Here’s the second part of the illustration. I take the jar (which still represents me) and I fill it up with water, which represents the Holy Spirit. You see, I’m not only in Christ, but Christ is in me through the Holy Spirit. God builds us up with Him through His Holy Spirit. It’s a double-whammy. For example, if the enemy is attacking, he has to go through God. And we already know he’s not going to get through God. But let’s just pretend somehow, someway the enemy gets through; maybe the attack is allowed for whatever reason. Even if he gets through the guard, which he would not, there’s still Christ in me. The enemy still has to go through round two with Christ. This is what God is saying. That is, ‘we are in Him and He is in us.’ We are now, in Him, completely protected.
When I say we are “in Christ,” it is more than taking the jar and putting it in a box. It is not just positional, but it is relational. When you’re in a relationship with somebody, it’s something that is growing, blooming, ever-changing. The depth of your relationship on day-one should not be the depth of your relationship on day-100. And the depth of your relationship on day-100 should increase in depth by day 365, and so on. I’ve been serving God now for over 20 years — and I praise God for that — but if I am the same way in this relationship 20 years after I invited Christ into my heart, then something has gone wrong.
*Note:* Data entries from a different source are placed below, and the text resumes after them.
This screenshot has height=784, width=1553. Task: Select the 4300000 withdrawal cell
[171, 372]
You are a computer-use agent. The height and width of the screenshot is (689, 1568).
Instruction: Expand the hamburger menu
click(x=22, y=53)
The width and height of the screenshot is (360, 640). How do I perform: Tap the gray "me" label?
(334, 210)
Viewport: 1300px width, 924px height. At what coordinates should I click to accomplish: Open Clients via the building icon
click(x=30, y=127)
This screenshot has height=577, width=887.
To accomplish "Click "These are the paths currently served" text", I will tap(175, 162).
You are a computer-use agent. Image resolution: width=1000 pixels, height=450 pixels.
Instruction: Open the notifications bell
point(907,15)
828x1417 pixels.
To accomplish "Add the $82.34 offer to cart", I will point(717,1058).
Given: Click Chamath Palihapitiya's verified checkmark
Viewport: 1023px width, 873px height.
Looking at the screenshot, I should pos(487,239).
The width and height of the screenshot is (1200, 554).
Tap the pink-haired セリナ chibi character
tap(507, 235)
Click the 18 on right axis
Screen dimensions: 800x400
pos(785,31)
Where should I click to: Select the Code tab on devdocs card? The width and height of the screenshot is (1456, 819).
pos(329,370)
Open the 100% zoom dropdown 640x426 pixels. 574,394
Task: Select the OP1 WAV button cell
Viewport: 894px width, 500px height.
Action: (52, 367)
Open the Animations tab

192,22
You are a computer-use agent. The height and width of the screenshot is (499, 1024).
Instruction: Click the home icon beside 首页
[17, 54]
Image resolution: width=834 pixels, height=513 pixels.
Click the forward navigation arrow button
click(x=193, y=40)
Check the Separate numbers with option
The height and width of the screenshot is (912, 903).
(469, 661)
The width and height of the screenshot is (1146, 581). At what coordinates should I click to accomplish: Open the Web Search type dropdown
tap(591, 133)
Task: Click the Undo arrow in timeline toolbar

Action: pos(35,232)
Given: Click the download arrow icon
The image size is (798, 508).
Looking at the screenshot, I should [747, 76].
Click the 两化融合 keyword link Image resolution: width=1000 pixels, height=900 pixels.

2 Corinthians 5:17 says, “Therefore if anyone is in Christ, he is a new creature; the old things passed away; behold, new things have come.” What does it mean to be a “new creature” in your relationship with Christ? It means there should be depth. There should be growth. There should be some progressive change in the relationship. And unfortunately, a lot of times what happens is that people get into this frame of mind:
“You know what? The relationship is good. I started and I was on fire. I learned to love God. I learned to seek him, and I read through the Word — for the most part. Then, somewhere along the line, the fire died down.”
What happens in a marriage when the fire dies down? They begin to grow apart. Are you still in marriage? Yeah, but is the relationship still there? Well, something’s gone wrong. And so many times what’s happening is that we’re in this committed relationship and walk with the Lord, but things are changing. Why? Because our depth or priority of commitment to him has changed. Where I used to seek the Lord early in the morning of every single day, maybe now, because I’ve gotten so busy with life and work and kids and just everything in general, I don’t wake up and say, “Lord, I thank you for this day” anymore. He’s become an afterthought.
Again, read through 2 Corinthians 5:17 a few times during the day. There are three (3) important lessons in today’s segment you should take forward in your life. (1) None of us is righteous on our own. Again, repeating from the last devotion, it is not about what we do outside Christ, but what we do ‘In Christ.’ (2) Being ‘in Christ’ should change how we see and act in the world. You should expect it to become increasingly God-filtered. This is the analogy of the jar in the box, and the jar filled with water. We are the ‘jar.’ (3) Being ‘in Christ’ has a relationship component. By nature, a relationship is progressive. It can go forward or backward, but it is always moving. If you want your relationship with Jesus Christ to grow, then make it your top priority.